Aku tersenyum memandang mereka dalam foto. Lalu, kuselipkan foto itu di meja kerjaku yang bertumpuk dengan kaca tebal. Wajah kedua orangtua terlihat tersenyum di foto itu, seolah bahagia. Kemudian, kualihkan pandangan kembali pada monitor. Sejenak, memilah-milah berkas di atas meja. Menyendirikan berkas yang sudah kuinput dan yang baru kuterima.
Tak lama Rian masuk ke ruangan. Matanya masih awas menatap gawai digenggamannya. "Gimana? Sudah kau kerjakan sampai mana?" tanyanya tanpa menoleh sedikit pun.
"Yang kemarin hampir selesai, Mas. Ini aku juga mau ngerjain yang baru kuambil."
Lelaki berkulit putih itu lalu berjalan ke arahku, menarik posisi monitor menghadap kepadanya.
"Ini tanggalnya rubah saja!
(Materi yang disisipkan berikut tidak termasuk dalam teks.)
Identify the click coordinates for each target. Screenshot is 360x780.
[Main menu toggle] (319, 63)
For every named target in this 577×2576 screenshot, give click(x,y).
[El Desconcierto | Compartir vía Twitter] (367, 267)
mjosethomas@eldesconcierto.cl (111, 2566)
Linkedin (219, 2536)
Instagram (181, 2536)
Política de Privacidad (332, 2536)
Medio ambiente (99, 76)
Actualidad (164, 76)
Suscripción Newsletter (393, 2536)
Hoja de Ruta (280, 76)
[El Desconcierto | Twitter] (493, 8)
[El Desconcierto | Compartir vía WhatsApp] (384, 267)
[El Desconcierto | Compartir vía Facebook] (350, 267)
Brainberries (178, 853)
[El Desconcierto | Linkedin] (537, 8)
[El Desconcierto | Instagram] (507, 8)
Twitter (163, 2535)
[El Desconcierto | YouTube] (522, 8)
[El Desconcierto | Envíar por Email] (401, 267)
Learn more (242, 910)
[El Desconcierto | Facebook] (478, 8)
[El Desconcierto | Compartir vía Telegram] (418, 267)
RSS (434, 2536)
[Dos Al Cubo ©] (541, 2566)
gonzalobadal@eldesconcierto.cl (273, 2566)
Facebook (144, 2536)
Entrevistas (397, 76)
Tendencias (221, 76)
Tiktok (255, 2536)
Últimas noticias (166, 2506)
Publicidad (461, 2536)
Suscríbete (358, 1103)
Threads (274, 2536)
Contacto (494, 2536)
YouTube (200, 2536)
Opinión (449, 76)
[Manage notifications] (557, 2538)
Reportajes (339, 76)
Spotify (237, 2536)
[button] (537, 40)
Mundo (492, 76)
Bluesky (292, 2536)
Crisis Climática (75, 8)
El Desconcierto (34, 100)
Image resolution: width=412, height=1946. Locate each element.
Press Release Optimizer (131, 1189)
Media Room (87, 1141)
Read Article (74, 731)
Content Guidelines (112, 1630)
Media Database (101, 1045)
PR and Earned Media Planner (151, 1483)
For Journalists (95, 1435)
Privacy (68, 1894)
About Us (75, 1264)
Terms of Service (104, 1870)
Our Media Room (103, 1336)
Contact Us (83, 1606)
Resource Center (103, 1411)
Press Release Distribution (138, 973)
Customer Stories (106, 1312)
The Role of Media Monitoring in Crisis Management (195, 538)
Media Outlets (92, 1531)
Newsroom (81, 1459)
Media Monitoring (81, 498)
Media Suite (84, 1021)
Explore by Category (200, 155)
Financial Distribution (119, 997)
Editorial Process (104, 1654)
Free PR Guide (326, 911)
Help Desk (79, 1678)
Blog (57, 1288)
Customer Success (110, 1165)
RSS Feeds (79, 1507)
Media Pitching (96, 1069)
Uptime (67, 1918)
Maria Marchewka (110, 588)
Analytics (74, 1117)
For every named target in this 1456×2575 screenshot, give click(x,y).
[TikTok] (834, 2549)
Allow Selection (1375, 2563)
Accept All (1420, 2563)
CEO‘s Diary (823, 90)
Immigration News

Pakai tanggal kemarin." Ia mulai menggerakkan mouse. Mengganti angka 14 menjadi 12 di kolom yang menunjukkan tanggal.
"Emang gak apa, Mas, kalo nggak sama dengan yang di form?"
"Siapa yang mau lihat berkas segitu banyaknya? Yang pasti dilihat itu langsung di komputer," jawabnya enteng. Aku bergeming mendengar itu.
Rian pun kembali ke meja kerjanya, sambil menyalakan rokok. "Sudah, cepat kerjakan!" titahnya.
Memandang sekilas, membuat perasaanku sedikit gemas karenanya. Sedari awal aku bekerja, ia hanya menyerahkan berkas-berkasnya padaku. Yang dilakukannya hanya menatap gawai, main game online berjam-jam, dan berkas yang di mejanya hanyalah kamuflase untuk mengelabuhi Pak Dika atau Pak Heri yang muncul tiba-tiba. Jika pekerjaanku sudah selesai, baru dia tukarkan berkasnya itu dengan milikku. Aku merasa dia menjadikanku sebagai budak!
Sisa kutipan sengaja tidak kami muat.